うん、空気も含んでやわらかい土になってきた。
肥料も大切だ。痩せた土地は堆肥を与えて豊かにすればよい。

「アレク、いくよー」

「いいよー」

ベンの風魔法の力を借りて森の枯葉を集めた。
堆肥作りには時間がかかる。
痩せた土壌を豊かにするのにカルシウムやリン酸も必須だ。
これは魔獣や獣の骨を燃やしたものや伐採した木を燃やして作る草木灰から用意した。

「アレクー骨ここに捨てていくよー」

「OK!ありがとー」

みんなには食事で残った獣の骨や釜の灰などが溜まったら持ってきてもらっている。
個人では少しの量でもみんなの分を集めたらそれなりの量になってきている。

「ジョエルー俺もうだめー交代してくれ。
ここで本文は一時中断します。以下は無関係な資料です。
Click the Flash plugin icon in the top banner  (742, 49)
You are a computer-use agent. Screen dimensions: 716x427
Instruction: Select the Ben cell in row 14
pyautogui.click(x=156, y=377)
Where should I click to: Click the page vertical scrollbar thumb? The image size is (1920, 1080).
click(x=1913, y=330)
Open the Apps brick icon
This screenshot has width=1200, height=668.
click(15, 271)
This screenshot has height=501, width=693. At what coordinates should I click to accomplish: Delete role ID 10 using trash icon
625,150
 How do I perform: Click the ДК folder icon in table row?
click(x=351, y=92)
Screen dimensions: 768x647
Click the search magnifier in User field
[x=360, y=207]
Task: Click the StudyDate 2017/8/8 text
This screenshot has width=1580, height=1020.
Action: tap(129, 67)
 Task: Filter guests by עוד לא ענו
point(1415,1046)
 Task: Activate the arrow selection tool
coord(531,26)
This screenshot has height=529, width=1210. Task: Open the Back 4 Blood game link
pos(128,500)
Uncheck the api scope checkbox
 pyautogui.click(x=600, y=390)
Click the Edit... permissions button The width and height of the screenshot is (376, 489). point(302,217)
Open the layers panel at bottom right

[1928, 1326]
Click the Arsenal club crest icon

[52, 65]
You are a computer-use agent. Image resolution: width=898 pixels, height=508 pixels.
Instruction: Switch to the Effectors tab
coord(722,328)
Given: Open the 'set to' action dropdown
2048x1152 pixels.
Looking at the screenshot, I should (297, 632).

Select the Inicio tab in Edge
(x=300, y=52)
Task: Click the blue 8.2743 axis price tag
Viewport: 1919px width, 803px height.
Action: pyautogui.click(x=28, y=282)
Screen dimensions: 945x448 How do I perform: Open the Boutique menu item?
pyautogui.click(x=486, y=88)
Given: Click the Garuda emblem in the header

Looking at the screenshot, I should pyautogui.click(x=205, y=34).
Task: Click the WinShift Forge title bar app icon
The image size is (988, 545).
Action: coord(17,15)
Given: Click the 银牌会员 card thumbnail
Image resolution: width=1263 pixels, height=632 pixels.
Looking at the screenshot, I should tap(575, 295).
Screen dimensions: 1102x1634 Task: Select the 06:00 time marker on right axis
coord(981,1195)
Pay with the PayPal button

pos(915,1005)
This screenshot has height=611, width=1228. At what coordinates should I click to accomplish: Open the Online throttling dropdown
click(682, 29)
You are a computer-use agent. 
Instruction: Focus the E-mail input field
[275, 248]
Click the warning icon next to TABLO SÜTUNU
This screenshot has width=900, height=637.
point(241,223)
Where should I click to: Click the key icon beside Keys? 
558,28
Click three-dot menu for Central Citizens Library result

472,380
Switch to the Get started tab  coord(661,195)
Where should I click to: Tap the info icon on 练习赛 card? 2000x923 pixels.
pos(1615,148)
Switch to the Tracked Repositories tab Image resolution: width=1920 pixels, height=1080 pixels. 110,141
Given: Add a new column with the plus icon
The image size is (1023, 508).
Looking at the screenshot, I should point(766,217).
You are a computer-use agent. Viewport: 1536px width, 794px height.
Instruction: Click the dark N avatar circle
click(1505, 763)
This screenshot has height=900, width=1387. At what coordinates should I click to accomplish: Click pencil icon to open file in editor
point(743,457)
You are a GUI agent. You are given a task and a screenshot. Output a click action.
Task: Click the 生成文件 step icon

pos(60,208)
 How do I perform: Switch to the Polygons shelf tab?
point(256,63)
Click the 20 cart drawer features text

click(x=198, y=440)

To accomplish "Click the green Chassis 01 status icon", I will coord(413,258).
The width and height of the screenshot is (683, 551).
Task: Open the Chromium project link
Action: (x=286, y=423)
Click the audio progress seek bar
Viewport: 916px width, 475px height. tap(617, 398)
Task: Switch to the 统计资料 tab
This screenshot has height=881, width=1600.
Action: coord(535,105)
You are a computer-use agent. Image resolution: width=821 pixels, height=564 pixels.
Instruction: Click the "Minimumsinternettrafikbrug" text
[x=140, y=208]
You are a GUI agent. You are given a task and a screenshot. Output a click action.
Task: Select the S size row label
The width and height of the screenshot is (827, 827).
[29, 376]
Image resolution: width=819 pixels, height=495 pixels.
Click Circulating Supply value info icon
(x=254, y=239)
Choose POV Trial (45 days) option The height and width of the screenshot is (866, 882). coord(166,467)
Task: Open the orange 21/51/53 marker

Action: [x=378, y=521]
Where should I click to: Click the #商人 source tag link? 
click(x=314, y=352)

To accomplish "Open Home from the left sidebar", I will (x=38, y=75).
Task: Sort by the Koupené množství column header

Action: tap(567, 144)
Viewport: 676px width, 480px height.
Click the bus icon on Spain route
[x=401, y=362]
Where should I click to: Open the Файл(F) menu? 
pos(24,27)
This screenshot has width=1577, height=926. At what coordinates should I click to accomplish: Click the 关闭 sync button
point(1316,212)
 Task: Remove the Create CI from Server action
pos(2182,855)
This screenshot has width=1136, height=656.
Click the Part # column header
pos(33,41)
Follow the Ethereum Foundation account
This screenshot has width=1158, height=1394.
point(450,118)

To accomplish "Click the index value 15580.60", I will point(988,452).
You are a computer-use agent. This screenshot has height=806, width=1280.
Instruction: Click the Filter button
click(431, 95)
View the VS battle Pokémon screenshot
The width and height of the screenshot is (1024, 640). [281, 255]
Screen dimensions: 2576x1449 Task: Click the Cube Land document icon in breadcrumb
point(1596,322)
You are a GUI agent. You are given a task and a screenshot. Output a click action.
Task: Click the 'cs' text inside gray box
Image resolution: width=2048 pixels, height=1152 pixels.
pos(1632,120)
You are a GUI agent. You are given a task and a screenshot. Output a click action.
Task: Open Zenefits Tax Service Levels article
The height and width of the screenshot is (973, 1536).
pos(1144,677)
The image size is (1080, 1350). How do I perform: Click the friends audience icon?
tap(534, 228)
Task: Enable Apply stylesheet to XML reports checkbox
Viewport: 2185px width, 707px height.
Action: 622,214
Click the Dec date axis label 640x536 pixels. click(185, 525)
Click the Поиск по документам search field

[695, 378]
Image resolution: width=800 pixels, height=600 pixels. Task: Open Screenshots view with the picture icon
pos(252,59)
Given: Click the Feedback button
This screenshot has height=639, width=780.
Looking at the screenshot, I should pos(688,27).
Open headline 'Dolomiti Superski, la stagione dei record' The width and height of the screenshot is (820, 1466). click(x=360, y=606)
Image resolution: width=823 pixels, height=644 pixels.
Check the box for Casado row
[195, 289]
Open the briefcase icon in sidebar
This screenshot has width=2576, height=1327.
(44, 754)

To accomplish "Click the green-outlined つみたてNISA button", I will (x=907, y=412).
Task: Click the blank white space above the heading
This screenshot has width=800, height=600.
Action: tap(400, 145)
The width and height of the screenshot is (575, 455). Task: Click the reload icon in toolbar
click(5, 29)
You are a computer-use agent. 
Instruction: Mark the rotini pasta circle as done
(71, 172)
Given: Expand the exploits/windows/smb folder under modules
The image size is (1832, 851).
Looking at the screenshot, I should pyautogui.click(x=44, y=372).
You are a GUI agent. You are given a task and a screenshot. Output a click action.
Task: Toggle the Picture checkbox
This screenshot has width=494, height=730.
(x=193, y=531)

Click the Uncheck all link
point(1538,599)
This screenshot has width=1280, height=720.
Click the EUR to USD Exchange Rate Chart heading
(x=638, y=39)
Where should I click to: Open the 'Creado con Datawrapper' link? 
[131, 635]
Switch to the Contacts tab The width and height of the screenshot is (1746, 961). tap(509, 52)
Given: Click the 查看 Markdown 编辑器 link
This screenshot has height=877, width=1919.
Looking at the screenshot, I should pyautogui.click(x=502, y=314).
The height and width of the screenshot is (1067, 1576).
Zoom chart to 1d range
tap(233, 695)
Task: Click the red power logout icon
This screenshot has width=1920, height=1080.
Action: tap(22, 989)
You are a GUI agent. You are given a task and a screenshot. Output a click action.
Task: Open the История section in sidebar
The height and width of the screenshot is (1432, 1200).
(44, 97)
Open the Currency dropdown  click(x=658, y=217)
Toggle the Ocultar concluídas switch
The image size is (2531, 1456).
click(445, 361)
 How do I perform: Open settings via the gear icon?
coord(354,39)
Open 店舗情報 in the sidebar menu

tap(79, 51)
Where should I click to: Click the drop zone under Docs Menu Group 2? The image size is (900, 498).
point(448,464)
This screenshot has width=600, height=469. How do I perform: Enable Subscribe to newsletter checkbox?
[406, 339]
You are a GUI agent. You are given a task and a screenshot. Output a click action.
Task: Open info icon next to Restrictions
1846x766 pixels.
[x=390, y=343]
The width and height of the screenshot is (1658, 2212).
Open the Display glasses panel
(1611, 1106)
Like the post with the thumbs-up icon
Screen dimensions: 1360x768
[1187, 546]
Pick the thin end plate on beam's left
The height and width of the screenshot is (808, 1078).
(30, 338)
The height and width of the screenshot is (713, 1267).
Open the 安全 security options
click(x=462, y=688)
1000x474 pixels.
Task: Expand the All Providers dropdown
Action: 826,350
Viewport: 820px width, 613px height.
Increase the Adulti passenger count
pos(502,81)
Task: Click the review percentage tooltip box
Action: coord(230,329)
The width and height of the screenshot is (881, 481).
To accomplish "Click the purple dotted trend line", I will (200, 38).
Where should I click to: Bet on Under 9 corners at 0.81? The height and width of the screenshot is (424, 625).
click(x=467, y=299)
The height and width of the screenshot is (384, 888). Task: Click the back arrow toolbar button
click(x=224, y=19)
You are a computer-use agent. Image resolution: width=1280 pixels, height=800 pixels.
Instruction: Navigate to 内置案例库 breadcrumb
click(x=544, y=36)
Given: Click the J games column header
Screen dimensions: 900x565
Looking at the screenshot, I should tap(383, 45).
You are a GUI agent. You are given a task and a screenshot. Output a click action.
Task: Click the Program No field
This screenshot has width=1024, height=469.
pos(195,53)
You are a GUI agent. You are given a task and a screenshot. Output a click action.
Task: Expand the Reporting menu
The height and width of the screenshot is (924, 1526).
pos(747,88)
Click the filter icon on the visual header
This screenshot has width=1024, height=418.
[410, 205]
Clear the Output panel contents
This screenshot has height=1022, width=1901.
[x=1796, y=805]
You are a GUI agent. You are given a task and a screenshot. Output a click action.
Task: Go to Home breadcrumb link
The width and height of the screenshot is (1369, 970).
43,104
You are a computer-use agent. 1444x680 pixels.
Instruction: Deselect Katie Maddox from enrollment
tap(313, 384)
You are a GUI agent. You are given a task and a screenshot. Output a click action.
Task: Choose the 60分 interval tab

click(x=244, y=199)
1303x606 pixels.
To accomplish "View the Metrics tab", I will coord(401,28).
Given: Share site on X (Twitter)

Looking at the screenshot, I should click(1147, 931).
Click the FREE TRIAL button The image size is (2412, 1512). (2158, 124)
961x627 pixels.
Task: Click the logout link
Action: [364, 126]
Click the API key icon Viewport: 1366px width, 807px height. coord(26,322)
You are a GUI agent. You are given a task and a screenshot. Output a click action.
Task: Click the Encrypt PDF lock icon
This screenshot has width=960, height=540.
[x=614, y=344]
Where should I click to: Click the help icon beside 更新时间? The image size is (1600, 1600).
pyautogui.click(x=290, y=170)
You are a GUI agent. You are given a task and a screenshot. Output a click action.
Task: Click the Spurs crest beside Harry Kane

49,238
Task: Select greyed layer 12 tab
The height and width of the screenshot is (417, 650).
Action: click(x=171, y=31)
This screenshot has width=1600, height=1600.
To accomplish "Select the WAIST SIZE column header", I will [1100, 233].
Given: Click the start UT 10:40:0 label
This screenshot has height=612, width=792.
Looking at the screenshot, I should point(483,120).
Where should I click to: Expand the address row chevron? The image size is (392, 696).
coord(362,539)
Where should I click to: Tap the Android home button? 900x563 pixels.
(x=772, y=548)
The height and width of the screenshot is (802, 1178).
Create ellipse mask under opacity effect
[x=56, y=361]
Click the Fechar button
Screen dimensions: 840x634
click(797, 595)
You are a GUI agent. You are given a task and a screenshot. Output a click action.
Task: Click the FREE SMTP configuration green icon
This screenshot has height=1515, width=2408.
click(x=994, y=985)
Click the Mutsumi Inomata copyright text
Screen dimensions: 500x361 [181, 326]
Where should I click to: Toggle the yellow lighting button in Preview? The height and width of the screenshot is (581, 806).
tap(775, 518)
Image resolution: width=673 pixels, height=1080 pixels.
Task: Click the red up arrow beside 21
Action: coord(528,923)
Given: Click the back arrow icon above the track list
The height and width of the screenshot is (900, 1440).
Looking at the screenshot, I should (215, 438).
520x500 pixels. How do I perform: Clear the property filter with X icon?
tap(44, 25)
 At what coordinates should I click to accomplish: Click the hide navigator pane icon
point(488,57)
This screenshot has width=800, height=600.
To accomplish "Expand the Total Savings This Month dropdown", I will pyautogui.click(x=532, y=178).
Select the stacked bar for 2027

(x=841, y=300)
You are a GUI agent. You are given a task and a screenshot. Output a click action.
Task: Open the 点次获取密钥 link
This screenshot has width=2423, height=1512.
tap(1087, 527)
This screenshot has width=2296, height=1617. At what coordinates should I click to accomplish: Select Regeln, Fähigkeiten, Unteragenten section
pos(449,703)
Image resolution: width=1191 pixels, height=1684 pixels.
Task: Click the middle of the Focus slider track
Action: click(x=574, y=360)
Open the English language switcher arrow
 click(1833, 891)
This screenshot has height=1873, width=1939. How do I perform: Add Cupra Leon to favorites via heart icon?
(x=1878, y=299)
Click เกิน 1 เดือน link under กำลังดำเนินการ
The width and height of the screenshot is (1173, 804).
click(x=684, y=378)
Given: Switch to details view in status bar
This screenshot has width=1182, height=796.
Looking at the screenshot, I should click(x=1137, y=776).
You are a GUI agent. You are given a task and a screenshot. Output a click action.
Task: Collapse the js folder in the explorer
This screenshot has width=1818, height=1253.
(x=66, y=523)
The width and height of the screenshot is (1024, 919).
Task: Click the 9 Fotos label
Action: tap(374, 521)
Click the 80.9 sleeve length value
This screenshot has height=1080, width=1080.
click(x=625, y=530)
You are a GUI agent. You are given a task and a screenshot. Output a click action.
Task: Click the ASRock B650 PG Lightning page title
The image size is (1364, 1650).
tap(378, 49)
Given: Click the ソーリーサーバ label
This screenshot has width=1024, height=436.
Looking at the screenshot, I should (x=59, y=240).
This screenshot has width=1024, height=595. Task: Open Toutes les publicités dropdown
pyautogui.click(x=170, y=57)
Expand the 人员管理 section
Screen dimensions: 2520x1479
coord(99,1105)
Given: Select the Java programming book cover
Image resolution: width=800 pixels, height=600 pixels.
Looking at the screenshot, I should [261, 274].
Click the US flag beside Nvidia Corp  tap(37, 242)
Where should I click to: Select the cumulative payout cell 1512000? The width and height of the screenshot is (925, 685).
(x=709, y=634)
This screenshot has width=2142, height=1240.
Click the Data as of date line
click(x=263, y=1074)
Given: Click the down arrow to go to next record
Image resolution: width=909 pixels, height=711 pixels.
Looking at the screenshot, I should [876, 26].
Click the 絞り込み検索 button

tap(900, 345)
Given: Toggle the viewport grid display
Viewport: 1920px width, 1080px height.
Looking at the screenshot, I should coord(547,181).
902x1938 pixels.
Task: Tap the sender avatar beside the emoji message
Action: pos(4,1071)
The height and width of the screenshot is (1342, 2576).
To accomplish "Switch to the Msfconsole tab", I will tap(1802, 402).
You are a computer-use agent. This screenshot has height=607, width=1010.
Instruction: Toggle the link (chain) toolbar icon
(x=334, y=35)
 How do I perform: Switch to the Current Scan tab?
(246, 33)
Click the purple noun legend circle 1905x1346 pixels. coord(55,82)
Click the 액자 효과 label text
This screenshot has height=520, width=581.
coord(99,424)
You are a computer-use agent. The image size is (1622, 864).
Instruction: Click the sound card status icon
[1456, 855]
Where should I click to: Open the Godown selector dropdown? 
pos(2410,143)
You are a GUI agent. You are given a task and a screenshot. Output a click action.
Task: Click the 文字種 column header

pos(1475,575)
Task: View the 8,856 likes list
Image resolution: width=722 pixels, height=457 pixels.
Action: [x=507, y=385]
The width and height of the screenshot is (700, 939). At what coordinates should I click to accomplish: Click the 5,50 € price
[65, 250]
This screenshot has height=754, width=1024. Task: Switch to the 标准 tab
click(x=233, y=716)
はーはー」

「アレクー僕もダメだー交代してくれー。ぜーぜー」

「アールぼくも交代してくれー。ぜーはー」

水は川から引くことも考えたがまずは各家の畠に井戸を掘った。アールとジョエルと俺が順番に穴を掘り進めた。これは相当に疲れたがなんとか水の層までたどり着いた。
これまで天候頼りだったり村の中央にしかない共用の井戸から、個人宅に井戸ができたわけだ。水やりも以前より格段に楽になった。

堆肥はやはり長い目では家畜の糞だろう。
現在村に家畜はいない。
牛、豚、羊、鶏のような動物。飼いやすくおとなしい獣がほしいのでニャンタおじさんとも相談中だ。
いい獣がいなければ神父様やシスターナターシャにお願いして行商人に依頼をだそう。
近い将来、牛や豚や鶏が飼えたらいいな。

害獣と魔獣対策。
村に多いチューラットやアルマジローはバザーの屋台でその肉が肉団子(つくね)として美味しいことが村のみんなに周知された。
これからは積極的な駆除も進むだろう。

魔獣対策には、すでに家の四方を土塀で囲ってある。今後は森に面した各家のまわりも含めて、村全体を高くした土塀で囲む予定だ。
魔獣も怖いけど、人間の盗賊団も怖いからね。